Social Sciences

Australia’s food system needs an overhaul

Australia's food system

The Australian government needs a strategic policy approach to food, according to a new report by the Commission for the Human Future.

The Commission has released its policy report for the Australian Government to consider how it should govern and reform food policy. The findings and the recommendations are based on contributions by 45 experts and stakeholders in the global food system. This report is a sequel to the Commissions earlier report “Food is at the Heart of our Future” released recently.

Conservatively estimated, the negative impacts of our food system costs the Australian economy at least $87bn dollars a year – $62bn from obesity, around $21bn from food waste, and $4bn the loss in productivity from land degradation.
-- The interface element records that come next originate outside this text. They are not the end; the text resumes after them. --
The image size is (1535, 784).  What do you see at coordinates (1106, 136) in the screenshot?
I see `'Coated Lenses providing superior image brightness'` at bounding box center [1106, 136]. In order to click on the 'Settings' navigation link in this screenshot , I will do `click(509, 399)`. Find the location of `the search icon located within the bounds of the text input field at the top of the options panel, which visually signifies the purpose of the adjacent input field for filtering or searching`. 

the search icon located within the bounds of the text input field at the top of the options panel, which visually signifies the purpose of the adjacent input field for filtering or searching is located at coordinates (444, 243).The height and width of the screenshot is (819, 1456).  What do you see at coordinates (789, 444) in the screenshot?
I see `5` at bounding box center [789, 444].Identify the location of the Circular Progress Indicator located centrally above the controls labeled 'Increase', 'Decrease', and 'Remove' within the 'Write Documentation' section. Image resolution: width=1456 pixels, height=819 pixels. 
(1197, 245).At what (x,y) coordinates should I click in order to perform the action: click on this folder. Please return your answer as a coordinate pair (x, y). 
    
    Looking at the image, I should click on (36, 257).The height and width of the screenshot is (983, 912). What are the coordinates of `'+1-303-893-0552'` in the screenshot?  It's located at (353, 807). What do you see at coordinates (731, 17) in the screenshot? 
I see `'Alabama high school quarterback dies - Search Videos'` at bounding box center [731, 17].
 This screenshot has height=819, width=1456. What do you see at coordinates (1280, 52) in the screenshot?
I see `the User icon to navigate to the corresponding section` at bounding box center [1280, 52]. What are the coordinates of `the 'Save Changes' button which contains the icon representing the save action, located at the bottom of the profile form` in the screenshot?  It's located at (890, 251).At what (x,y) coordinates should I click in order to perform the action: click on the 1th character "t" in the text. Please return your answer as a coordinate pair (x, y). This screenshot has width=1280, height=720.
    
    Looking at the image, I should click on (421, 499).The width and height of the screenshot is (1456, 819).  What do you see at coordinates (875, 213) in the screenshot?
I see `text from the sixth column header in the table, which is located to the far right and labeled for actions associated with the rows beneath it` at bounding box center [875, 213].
Yet, despite the importance, complexity and cost of food policy, the Federal Government does not have a strategic, coordinated or integrated approach. Australia lags behind its Western partners on food policy, such as Canada’s Food Policy for Canada or UK’s National Food Strategy.

A strategic approach would help protect the security of over one million jobs and grow the value of our $330 billion food value chain, including the $69 billion of agricultural and aquaculture products. It would help find new opportunities to increase jobs and reduce the budget in a difficult economic and fiscal context. And it would ensure that, in times of emergency or crisis, Australian food supplies are secure and resilient.

The new report makes seven recommendations for reforming Australia’s food system, including across governance, urban food production, soil health, water management, industry policy, nutrition and research and education.

Commission Deputy Chair, and former senior public servant, Mr Paul Barratt AO, said “Food is the most interconnected policy issue any government faces. It touches on just about every major policy portfolio. But no one in government owns it. Much of Australia’s food policy settings sits with states and territories. And at least 14 federal departments and agencies govern or influence the food system. Meanwhile, Australia and its people continue to suffer poor health, environmental and economic results. Government must lead and drive national efforts towards a system that benefits all participants in the food supply chain.”

“We propose a strategic food policy based on four pillars. Health. Sustainability. Economic viability. Resilience. In the short run, there may need to be trade-offs between them. But in the long-run, they mutually reinforce to benefit all Australians – farmers, producers, processors, retailers, employees, communities and individuals.”

Commission Chair, Professor John Hewson AM said: “The COVID-19 crisis has tested and revealed shortcomings in our food system. It has reinforced the massive role food plays in our economy. It has highlighted how reduced health outcomes, driven heavily by poor diets, makes us even more vulnerable to diseases. It has also shown the importance of resilience and redundancy in our supply chains. Times of crisis bring moments of opportunity. Reforming the food system won’t be easy. But it is necessary. Now is that moment.”